Stated exercise: Can you rewrite the records from the line with "Select the Barra lateral sidebar icon" to the line with "coord(281,450)", swapping "Sample File" for "Example File", changing nothing else, and omitting the pictures?

** Start of Dataset rows **

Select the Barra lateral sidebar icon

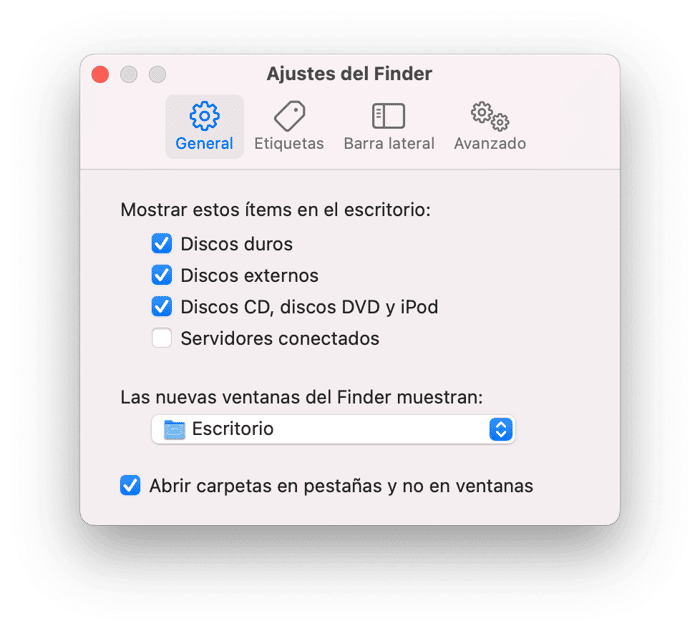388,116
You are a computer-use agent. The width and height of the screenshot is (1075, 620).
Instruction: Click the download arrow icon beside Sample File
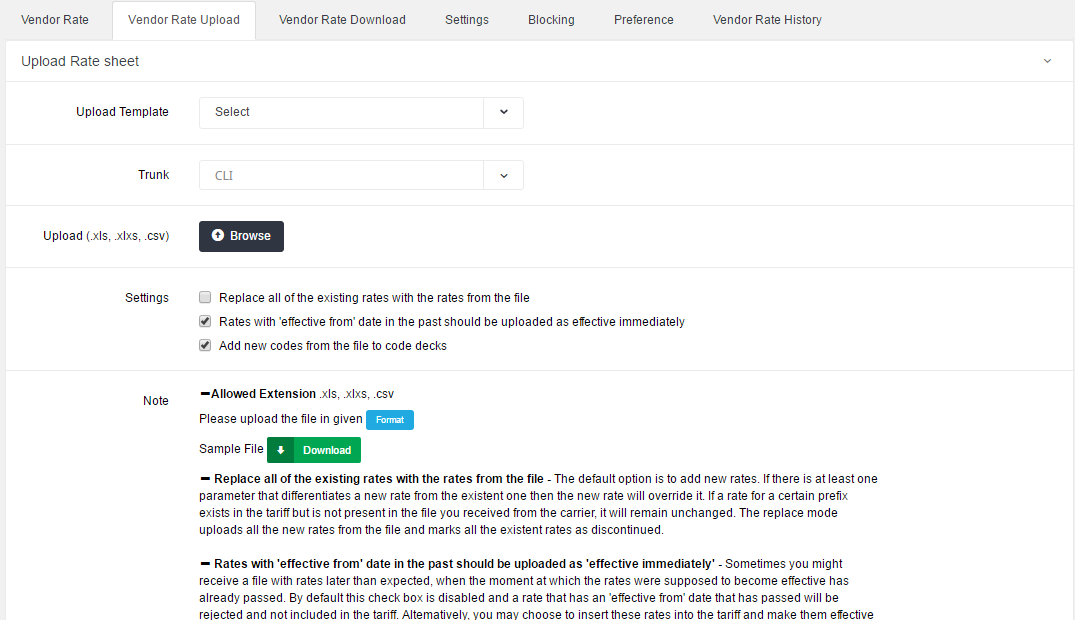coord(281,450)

** End of Dataset rows **
** Start of Dataset rows **

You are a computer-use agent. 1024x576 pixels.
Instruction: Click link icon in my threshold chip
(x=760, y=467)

** End of Dataset rows **
** Start of Dataset rows **

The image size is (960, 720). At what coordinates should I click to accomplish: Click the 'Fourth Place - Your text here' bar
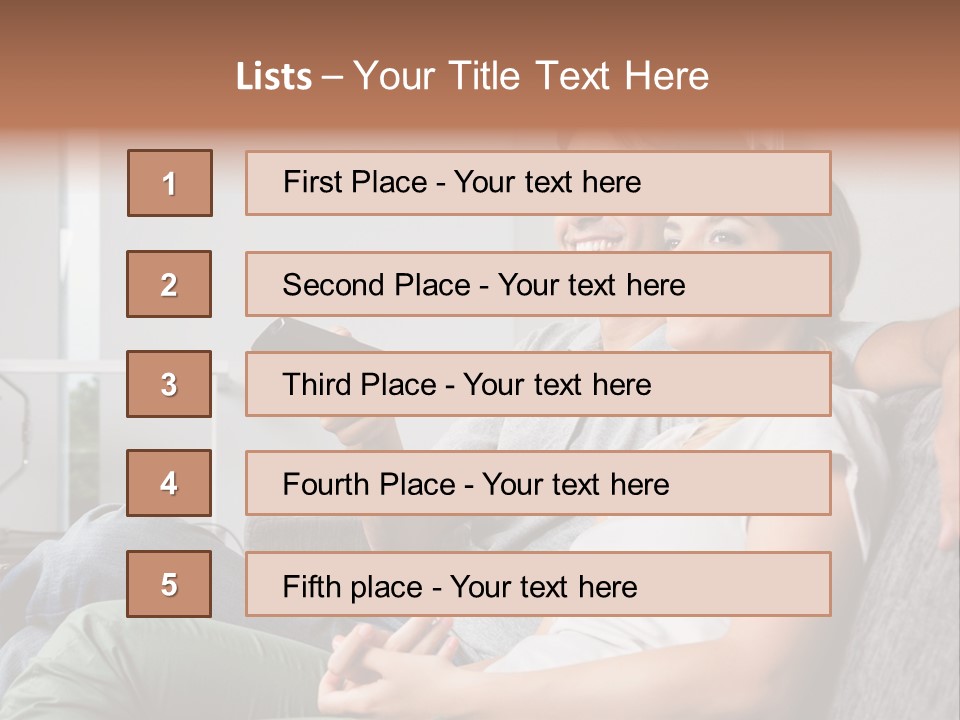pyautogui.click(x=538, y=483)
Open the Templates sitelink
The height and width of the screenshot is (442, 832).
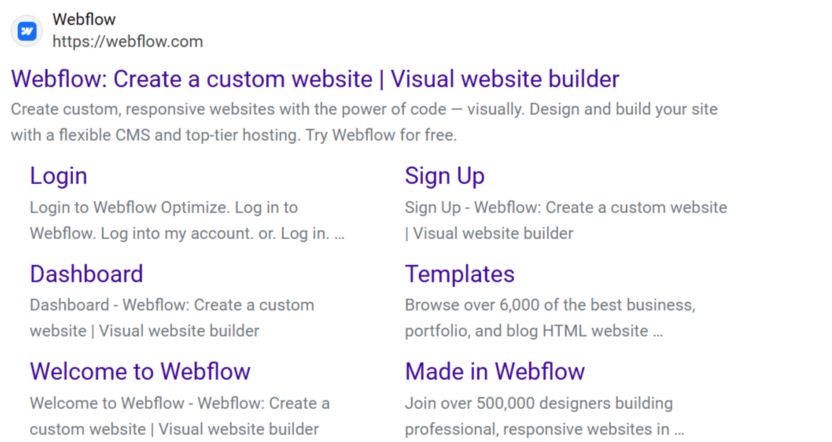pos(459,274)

** End of Dataset rows **

Result:
Select the Barra lateral sidebar icon

388,116
You are a computer-use agent. The width and height of the screenshot is (1075, 620).
Instruction: Click the download arrow icon beside Example File
coord(281,450)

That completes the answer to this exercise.